Veintidós de diciembre del veintidós. Conduciendo de camino a la cena de navidad de la empresa. Veintidós años y medio en ella, pienso. En el mejor de los casos, doce años y medio por delante para llegar a una jubilación del cien por cien. En total serían treinta y cinco años, pienso. Treinta y cinco navidades. Me contrataron para vender y empaquetar cosas. Hoy compro cosas que otros venden y empaquetan. Los mismos villancicos, la misma borrachera de euforia en el ambiente, el mismo exceso. Detesto la navidad, pienso. La veo como la representación de una obra de teatro donde, yo espectadora, hubiera sido proyectada al escenario y me siento desnuda y que mis pensamientos tuvieran sonido, que chillaran como monos araguatos. O como una Alicia descendiendo por la madriguera. Sí, eso es; me siento así. Y también un engranaje en una engrasada cadena de consumo de longitud ecuatorial, pienso. Y conecto en la memoria con el fetichismo de la mercancía y que, hoy a gusto escribiría El Manifiesto Consumista para hacerle mi propia revolución. Y me siento Mr. Scrooge, el Grinch y hater de toda esta histeria colectiva. Me siento todos esos juntos. Me siento… Esa es la clave; pienso. Sentir y pensar no necesariamente se delinean en la misma dirección.
Llego a la empresa. Según aparco el coche y subo las escaleras, se va capilarizando la sensación biliar. Veo al jefe. Y al jefe del jefe. Y al jefe del jefe del jefe. ¿Existe alguien que no tenga jefes?, pienso. Seguro que incluso los ideadores del club Bilderberg los tienen.

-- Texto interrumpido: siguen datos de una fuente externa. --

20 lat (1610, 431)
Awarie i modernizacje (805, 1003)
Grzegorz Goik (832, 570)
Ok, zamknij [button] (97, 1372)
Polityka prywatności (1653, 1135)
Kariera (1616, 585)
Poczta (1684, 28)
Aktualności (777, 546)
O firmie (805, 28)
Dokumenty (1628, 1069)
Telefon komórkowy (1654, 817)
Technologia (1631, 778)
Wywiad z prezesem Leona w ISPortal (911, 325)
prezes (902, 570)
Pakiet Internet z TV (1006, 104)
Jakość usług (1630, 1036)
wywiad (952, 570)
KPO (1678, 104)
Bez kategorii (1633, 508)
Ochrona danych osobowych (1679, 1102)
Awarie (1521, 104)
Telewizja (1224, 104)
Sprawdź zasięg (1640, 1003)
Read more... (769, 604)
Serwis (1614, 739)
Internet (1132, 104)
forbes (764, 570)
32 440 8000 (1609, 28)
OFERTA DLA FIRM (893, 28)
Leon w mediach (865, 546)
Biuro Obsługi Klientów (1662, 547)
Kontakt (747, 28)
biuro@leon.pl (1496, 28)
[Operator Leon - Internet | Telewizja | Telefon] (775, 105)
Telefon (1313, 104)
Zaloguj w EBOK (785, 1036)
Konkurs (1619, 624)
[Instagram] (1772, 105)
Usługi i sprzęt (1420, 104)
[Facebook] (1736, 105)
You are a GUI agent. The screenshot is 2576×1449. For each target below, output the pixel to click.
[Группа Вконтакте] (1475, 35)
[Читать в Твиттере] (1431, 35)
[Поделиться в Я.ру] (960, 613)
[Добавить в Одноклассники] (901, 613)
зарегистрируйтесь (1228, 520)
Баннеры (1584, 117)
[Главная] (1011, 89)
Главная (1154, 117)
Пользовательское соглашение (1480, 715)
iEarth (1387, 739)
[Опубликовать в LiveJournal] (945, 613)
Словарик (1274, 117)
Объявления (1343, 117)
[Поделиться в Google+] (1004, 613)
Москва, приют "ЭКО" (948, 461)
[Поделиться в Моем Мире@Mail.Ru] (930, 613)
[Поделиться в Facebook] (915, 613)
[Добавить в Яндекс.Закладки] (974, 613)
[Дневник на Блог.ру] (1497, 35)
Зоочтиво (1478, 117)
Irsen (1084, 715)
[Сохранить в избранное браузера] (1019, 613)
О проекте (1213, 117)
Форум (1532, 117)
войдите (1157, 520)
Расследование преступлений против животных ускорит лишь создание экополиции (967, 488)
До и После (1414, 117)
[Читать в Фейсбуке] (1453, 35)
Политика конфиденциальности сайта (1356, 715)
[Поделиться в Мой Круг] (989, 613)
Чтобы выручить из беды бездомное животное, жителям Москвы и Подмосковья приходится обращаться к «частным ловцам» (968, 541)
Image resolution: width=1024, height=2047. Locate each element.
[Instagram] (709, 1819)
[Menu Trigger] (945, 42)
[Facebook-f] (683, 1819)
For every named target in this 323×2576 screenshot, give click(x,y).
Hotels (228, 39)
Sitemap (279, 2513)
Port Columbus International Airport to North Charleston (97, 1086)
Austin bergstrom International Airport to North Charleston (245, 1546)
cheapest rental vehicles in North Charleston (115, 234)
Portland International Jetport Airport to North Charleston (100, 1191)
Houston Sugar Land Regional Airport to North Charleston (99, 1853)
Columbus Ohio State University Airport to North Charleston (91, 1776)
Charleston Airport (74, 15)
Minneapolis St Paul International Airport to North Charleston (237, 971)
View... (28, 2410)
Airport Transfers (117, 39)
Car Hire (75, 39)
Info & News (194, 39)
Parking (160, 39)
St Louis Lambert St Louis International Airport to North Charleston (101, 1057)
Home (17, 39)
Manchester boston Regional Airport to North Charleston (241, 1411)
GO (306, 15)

Veo a todos nosotros como soldaditos a falta de coreografía norcoreana que imponga ritmo y color; un poco tímidos, inseguros porque estamos fuera de contexto. Pequeños peces hiperventilando fuera del agua.
Formo parte del comité de bienvenida de la fiesta y mi responsabilidad de hoy consiste en entregar el atrezzo: ¿gorro, gafas o diadema?, pregunto a los asistentes. Este año triunfan las gafas y la diadema. Menos los gorros. Apuntar en el acta para el año que viene, pienso.
La curva del cambio: del desierto a la contemplación.
La mayoría de mis mejores amigos están aquí. Los otros, los que hice en el colegio o en la calle, se distanciaron cuando el mundo se hizo canica de colores y conocimos personas envolventes con acentos hipnóticos. En realidad, nos separó la vida. Y con estos, los que esta noche están aquí, nos unió el trabajo. Paradoja, pienso. Paradigma de antropología de tercero: el roce hace el cariño. Ya lo sabíamos sin grado superior; pienso. Veo a mi mejor amiga y hemisferio cerebral izquierdo del área comercial, bajo una diadema con cuernos de alce. A otro, que tiene acrónimo COO o CFO, no recuerdo bien, con un gorro con los colores corporativos. A otra, la encarnación del divismo en la oficina, con unas gafas que ponen ho-ho-ho y a otro más, el hombreparatodo, que se rebela contra el mandato de ponerse algo encima. Él es más extremo que yo.
Esta empresa me ha dado mucho, pienso. Para empezar estos amigos. Frágiles, grandes, sensibles, rarunos, prescindibles en un organigrama e imprescindibles en mi mapa mental. También me dio una misión; propósito, lo llaman hoy en día. Veo a nuestro equipo de vendedores y empaquetadores y siento orgullo y se me ensancha el cora. Qué kitsch, el cora…. Se ha puesto de moda en las canciones de reggeton, pienso; mejor resetear cerebro y suprimir palabra. Y me concedió, la empresa, la organización, en definitiva, este circo bajo una carpa de etfe azul, un medio de vida: digno, un estatus social, un intangible vertebrado en el mundo como una amonita en el flysch. ¿Qué mundo… el de la canica de cristal?, pienso. ¿El global, el local?. Piensas demasiado; pienso.
Ya no me siento el misántropo de Molière o el angustiado Joseph K. Más bien me siento en relación fusional con el universo. Ni entropía, ni neguentropía; armonía con ritmo Motomami.
Sobre la nieve cae la nieve. Estoy en paz *. Haiku zen, pienso. Y siento. Sentir y pensar a veces se delinean en la misma dirección.
*Santoka Taneda, El Monje Desnudo. 100 Haikus. ** Traducción Vicente Haya e Hiroko Tsuji.